09/01/2026
🚨 𝐄𝐓 𝐒𝐈 𝐍𝐎𝐒 𝐂É𝐋É𝐁𝐑𝐈𝐓É𝐒 𝐍’É𝐓𝐀𝐈𝐄𝐍𝐓 𝐏𝐋𝐔𝐒 𝐃𝐄𝐒 𝐌𝐎𝐃È𝐋𝐄𝐒… 𝐌𝐀𝐈𝐒 𝐃𝐄𝐒 𝐃𝐈𝐒𝐓𝐑𝐀𝐂𝐓𝐈𝐎𝐍𝐒 𝐁𝐈𝐄𝐍 𝐇𝐀𝐁𝐈𝐋𝐋É𝐄𝐒?
Aujourd’hui, en Afrique francophone, il suffit parfois d’un clash, d’une sextape, d’un divorce spectaculaire ou d’une chanson volontairement provocatrice pour devenir célèbre.
Pendant ce temps, celui qui bâtit une entreprise, développe une technologie ou crée des emplois doit presque supplier pour obtenir de la visibilité.
Nous avons progressivement construit une culture où faire du bruit rapporte davantage que créer de la valeur.
Un artiste peut sortir une chanson moyenne, provoquer un scandale le lendemain, insulter un rival le surlendemain… et soudain, tout le continent connaît son nom.

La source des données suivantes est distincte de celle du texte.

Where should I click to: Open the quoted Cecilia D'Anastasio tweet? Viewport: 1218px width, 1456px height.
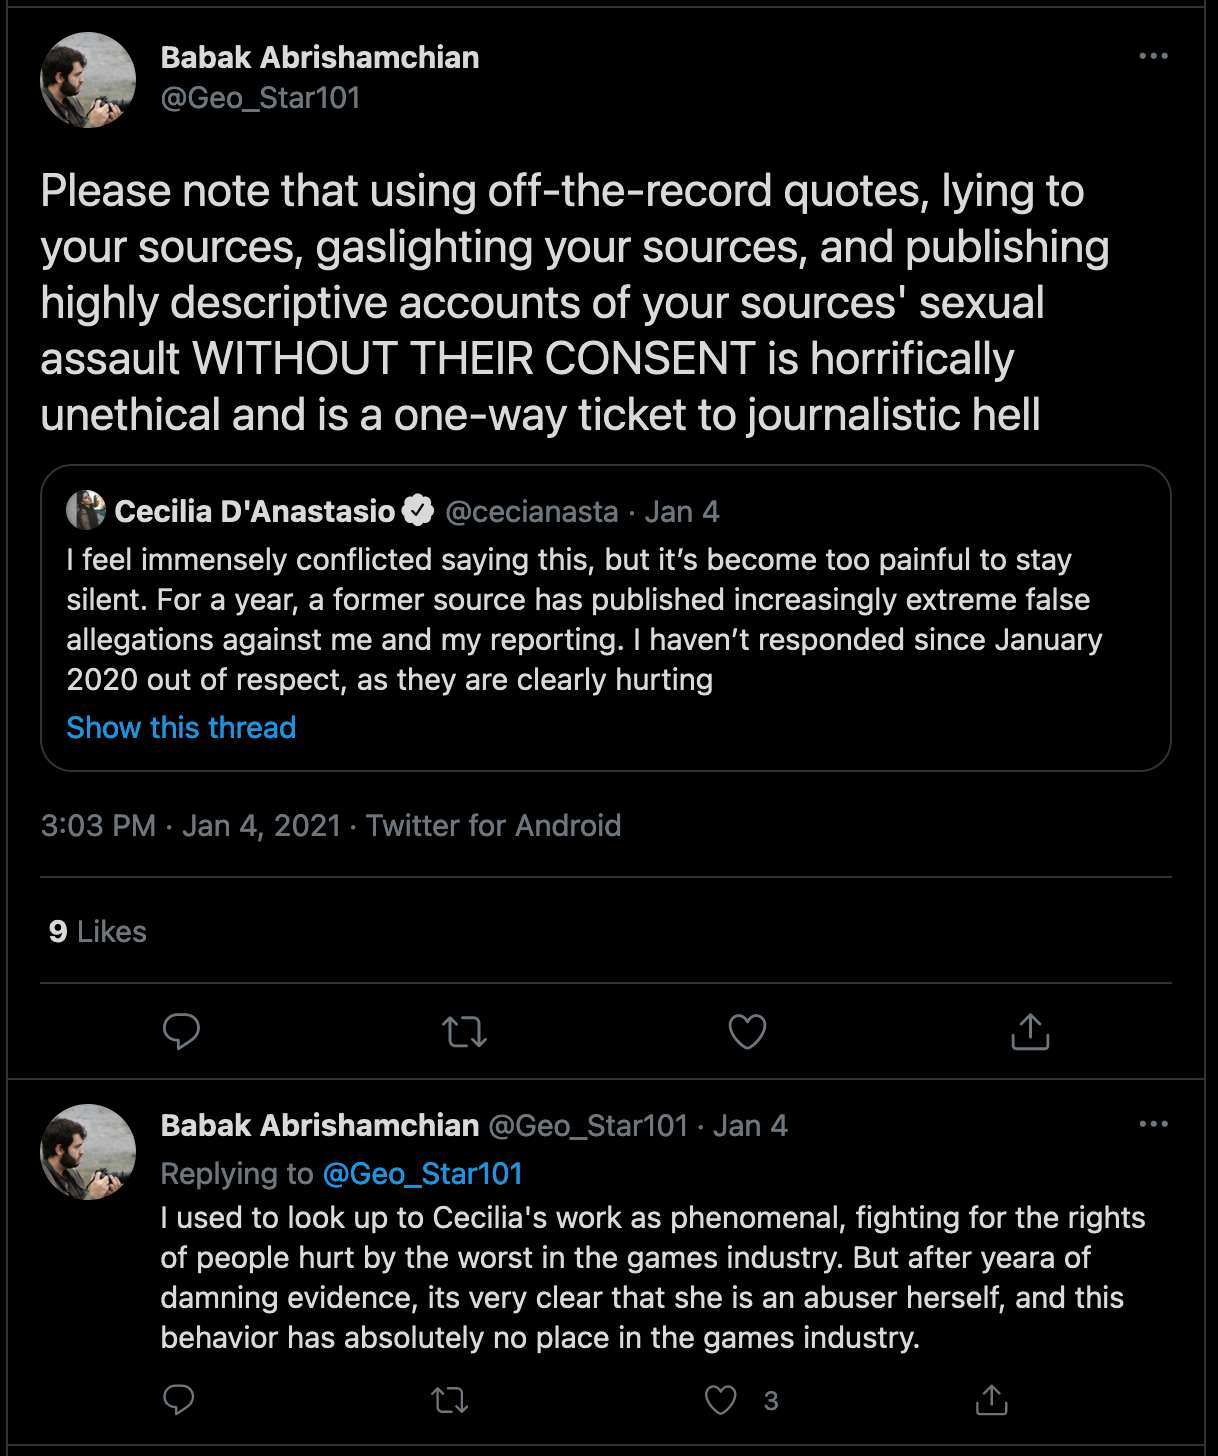[600, 620]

La stratégie est devenue simple:
🎭 Créer une polémique
📱 Capturer l’attention
🔥 Diviser le public
💰 Transformer les réactions en argent
Le problème n’est pas la musique.
Le problème n’est pas le divertissement.
Le problème commence lorsque le divertissement devient notre principale école de pensée.
Beaucoup de jeunes ne veulent plus développer un talent : ils veulent devenir viraux.
Ils ne rêvent plus de construire une carrière durable, mais d’avoir un moment de buzz.
Ils ne cherchent plus à devenir excellents, mais suffisamment provocateurs pour être remarqués.
Et derrière certaines images de réussite se cache une vérité moins brillante : voitures louées, vêtements empruntés, dettes invisibles, relations mises en scène et train de vie impossible à maintenir.
Nous montrons le champagne, jamais les factures.
Les voyages, jamais les contrats.
Le luxe, jamais la source des revenus.
Puis un jeune observe cette mise en scène et conclut que sa vie normale est un échec.
Voilà le véritable pouvoir de la célébrité moderne : elle ne se contente plus de nous divertir, elle influence notre définition de la réussite, de l’amour, de la masculinité, de la féminité et de l’identité.
Mais soyons honnêtes: les célébrités ne sont pas seules responsables.
Les plateformes nous montrent ce que nous récompensons.
Si nous commentons davantage les scandales que les idées, si nous partageons davantage les humiliations que les innovations, alors nous ne sommes pas seulement les victimes de cette culture…
Nous en sommes les investisseurs.
Chaque clic est un vote.
Chaque partage est un financement.
Chaque commentaire nourrit ce que nous prétendons détester.
La question inconfortable est donc celle-ci:
👉🏽 𝑳𝒆𝒔 𝒂𝒓𝒕𝒊𝒔𝒕𝒆𝒔 𝒂𝒇𝒓𝒊𝒄𝒂𝒊𝒏𝒔 𝒄𝒐𝒓𝒓𝒐𝒎𝒑𝒆𝒏𝒕-𝒊𝒍𝒔 𝒍𝒂 𝒋𝒆𝒖𝒏𝒆𝒔𝒔𝒆, 𝒐𝒖 𝒅𝒐𝒏𝒏𝒆𝒏𝒕-𝒊𝒍𝒔 𝒔𝒊𝒎𝒑𝒍𝒆𝒎𝒆𝒏𝒕 𝒂𝒖 𝒑𝒖𝒃𝒍𝒊𝒄 𝒆𝒙𝒂𝒄𝒕𝒆𝒎𝒆𝒏𝒕 𝒄𝒆 𝒒𝒖’𝒊𝒍 𝒓é𝒄𝒍𝒂𝒎𝒆?
Je veux des réponses franches, pas diplomatiques.